The spirit gauge is equally important when it comes to the other aspect of your armoury, in the form of ‘wizardry skills’ (spells) that you can equip and call on as you see fit. Except that using them depletes spirit, so the more you rely on them without mixing in melee attacks, the more fragile you become. These skills are based around five elements – water, fire, wood, earth and metal – with each type offering different kinds of aid. Fire spells are more attack oriented, for example, while wood skills provide healing and support.
“It could be as close as we’ve come to bridging the gap between an action RPG and the explosive violence of Team Ninja’s own Ninja Gaiden series.”
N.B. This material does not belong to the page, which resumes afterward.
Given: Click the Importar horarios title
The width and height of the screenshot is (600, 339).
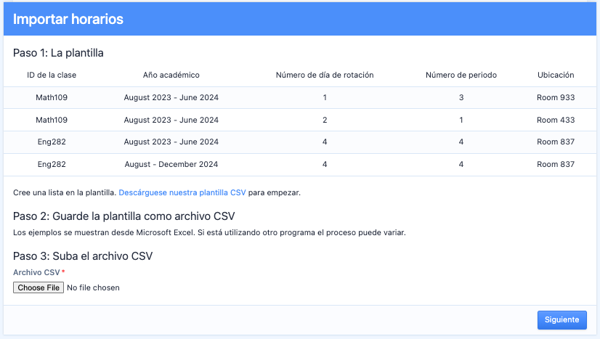Looking at the screenshot, I should click(x=68, y=20).
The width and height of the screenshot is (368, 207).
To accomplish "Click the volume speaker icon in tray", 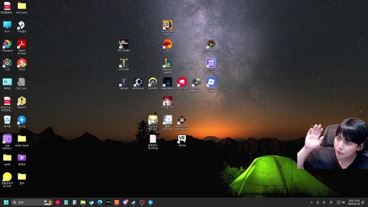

Throughout each of the levels, you’ll also need to keep an eye on your ‘morale’, a number which goes up when you kill tougher enemies, making you stronger and enabling you to cast more powerful spells, but drops down again when you die. Fear not, though, because as you explore levels, you’ll find locations to plant flags, which act as resting and levelling up points, plus increase your minimum level of morale. So in theory if you take time checking every corner of each location, you should be able to protect against any decline, leaving you in a better position when it comes to tackling bosses.
This is one of a few ways you might tip the odds ever so slightly in your favour against terrifying enemies that have no intention of taking prisoners. Indeed, in the demo that was available for a short time a few months ago, Wo Long seemed to be slightly tougher even than the Nioh games (although part of the purpose of the demo was to gather player feedback, which may well result in some rebalancing).
Yasuda has explained though that levels should be larger, more open and more vertical than in Nioh, which should give us more leeway to boost morale before facing harsh challenges, as well as provide opportunities to use stealth tactics such as jumping on unaware enemies from above or sniping from distance. Or, if you’re in a hurry, you could simply call in a friend for support, since Wo Long includes co-op play for two or three players.
What we’re most relieved to learn, though, is that Wo Long won’t be quite as loot heavy as the Nioh games. “You won’t have to constantly upgrade your weapon or armour,” Yasuda has said, “and it’s not like each enemy will drop an item.” It’s not yet exactly clear how much stuff there will be to grab, and the game won’t do away with loot-style pickups completely – there should still be multiple instances of each weapon type, with different perks attached. But after spending so much time dismantling and selling excess equipment in Nioh, any reduction is good news.
With just a few months to go, it certainly seems that Team Ninja has again crafted some exciting combat systems, drawing on its extensive expertise in the area. If it can combine that with memorable encounters, intricate level design and solid performance, Wo Long should be one of the early highlights of 2023.